I resti del cimitero in val Venosta rivelano: flussi migratori alla fine dell'impero romano
A distanza di quarant’anni dal ritrovamento di resti ossei nella chiesetta di Burgusio, le analisi antropologiche e genetiche condotte dall'Eurac aprono uno scorcio sugli spostamenti e l’organizzazione sociale nel primo Medioevo
BOLZANO. I resti conservati nel cimitero altomedievale di Burgusio, in alta val Venosta in Alto Adige, sono stati scoperti alla fine degli anni Ottanta dalla Soprintendenza provinciale ai beni culturali, durante i lavori di restauro della chiesetta di Santo Stefano.

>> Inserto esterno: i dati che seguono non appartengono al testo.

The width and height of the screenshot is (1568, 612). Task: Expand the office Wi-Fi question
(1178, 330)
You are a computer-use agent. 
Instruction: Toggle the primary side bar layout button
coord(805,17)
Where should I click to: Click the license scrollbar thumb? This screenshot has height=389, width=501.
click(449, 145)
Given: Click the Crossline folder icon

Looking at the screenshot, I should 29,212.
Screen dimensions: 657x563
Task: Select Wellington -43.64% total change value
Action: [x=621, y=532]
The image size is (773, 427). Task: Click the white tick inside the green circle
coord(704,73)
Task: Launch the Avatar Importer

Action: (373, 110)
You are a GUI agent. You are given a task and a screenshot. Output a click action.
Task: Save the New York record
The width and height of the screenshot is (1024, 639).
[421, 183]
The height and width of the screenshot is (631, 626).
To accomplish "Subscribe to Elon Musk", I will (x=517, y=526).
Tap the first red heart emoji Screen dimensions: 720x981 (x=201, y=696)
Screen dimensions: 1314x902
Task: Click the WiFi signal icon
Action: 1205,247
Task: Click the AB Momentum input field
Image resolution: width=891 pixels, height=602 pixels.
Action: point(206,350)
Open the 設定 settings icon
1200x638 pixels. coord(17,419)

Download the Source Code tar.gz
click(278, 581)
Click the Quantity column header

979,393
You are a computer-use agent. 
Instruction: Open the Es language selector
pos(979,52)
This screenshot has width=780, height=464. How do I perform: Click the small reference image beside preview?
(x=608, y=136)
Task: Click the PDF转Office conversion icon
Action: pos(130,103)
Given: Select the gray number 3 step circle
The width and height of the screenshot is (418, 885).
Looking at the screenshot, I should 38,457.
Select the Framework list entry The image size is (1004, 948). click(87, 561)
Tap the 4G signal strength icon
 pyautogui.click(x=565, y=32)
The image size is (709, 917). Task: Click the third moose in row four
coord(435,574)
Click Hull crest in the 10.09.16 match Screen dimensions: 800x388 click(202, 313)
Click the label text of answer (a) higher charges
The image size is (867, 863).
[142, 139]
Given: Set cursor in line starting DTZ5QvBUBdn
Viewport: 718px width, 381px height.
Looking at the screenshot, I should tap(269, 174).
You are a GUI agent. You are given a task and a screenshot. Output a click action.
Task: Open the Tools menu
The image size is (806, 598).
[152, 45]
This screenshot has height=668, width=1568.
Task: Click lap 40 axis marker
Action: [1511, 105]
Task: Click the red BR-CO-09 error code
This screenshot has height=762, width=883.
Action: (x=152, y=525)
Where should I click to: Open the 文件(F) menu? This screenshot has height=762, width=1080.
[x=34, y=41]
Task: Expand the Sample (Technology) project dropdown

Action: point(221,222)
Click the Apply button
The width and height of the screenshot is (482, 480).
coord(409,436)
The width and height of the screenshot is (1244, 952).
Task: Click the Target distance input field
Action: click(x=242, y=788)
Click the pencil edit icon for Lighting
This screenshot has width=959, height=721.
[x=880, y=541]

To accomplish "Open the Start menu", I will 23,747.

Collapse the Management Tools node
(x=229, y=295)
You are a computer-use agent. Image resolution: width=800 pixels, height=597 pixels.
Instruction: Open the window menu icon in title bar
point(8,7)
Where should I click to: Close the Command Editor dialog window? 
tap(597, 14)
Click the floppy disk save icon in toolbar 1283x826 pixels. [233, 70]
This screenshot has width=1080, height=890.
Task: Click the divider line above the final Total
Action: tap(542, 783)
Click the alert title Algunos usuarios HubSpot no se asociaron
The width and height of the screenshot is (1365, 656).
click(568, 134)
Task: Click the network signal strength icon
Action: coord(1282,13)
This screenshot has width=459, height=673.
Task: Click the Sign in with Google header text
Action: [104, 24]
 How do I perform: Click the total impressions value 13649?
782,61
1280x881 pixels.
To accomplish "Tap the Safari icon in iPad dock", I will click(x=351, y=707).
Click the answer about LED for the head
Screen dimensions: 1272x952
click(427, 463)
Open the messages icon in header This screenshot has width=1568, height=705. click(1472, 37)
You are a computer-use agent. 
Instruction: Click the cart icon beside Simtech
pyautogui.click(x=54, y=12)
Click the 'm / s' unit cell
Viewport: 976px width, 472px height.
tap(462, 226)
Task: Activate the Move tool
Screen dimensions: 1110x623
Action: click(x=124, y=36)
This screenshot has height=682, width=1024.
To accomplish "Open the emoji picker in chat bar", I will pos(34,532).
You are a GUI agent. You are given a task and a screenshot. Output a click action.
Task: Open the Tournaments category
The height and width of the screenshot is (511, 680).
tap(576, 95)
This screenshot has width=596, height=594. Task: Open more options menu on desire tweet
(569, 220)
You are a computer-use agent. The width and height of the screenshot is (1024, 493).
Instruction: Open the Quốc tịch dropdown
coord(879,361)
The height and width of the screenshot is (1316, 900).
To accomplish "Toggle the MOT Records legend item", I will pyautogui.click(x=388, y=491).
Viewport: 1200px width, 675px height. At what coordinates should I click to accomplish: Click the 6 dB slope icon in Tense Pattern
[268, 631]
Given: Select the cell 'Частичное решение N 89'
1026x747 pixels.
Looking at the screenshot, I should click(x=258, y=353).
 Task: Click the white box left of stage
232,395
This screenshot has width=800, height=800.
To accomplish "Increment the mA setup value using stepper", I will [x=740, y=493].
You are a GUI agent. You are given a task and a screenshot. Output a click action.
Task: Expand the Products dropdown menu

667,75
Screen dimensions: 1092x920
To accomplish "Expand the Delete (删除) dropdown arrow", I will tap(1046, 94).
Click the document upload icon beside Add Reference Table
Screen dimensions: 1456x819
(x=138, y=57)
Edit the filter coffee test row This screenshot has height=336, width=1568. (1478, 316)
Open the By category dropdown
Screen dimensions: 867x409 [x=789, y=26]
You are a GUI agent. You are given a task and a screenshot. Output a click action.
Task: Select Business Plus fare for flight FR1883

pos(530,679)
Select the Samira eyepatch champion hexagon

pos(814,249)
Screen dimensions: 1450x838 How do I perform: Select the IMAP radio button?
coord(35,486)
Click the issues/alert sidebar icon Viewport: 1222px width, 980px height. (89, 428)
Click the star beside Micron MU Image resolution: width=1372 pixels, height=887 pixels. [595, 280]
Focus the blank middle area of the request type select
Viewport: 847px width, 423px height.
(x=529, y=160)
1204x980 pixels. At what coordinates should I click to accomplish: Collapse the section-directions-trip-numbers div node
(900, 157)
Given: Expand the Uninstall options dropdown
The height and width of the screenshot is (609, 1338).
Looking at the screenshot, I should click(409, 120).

Si tratta di esigui corredi funerari e numerosi resti ossei: sia scheletri completi, che ossa sparse.
Dal punto di vista archeologico questi ritrovamenti hanno suscitato due interrogativi principali: le persone sepolte nel cimitero hanno origini diverse? Gli individui trovati in un'unica tomba sono imparentati tra loro? A distanza di quasi quarant'anni, le analisi antropologiche e genetiche svolte nei laboratori di Eurac Research offrono delle risposte e aprono uno scorcio su flussi migratori e organizzazione sociale nel primo medioevo (IV-VII secolo d.C.).
I dati archeologici ci raccontano che, in epoca altomedievale, la fine dell'impero romano ha favorito lo spostamento di persone provenienti da nord, ovest ed est, per cui gli archeologi locali si chiedono se le persone sepolte a Burgusio avessero origini diverse.
«Nella tomba 2 erano presenti sia scheletri completi, che resti di crani e altre ossa sparse», spiega la bioarcheologa Alice Paladin, «In seguito al nostro studio è emerso che i resti della tomba 2 appartenevano a un numero minimo di 13 individui e la maggior parte di quelli studiati geneticamente erano imparentati. Abbiamo ad esempio individuato la presenza di un padre e di un figlio. Tuttavia, non tutti avevano rapporti biologici di parentela».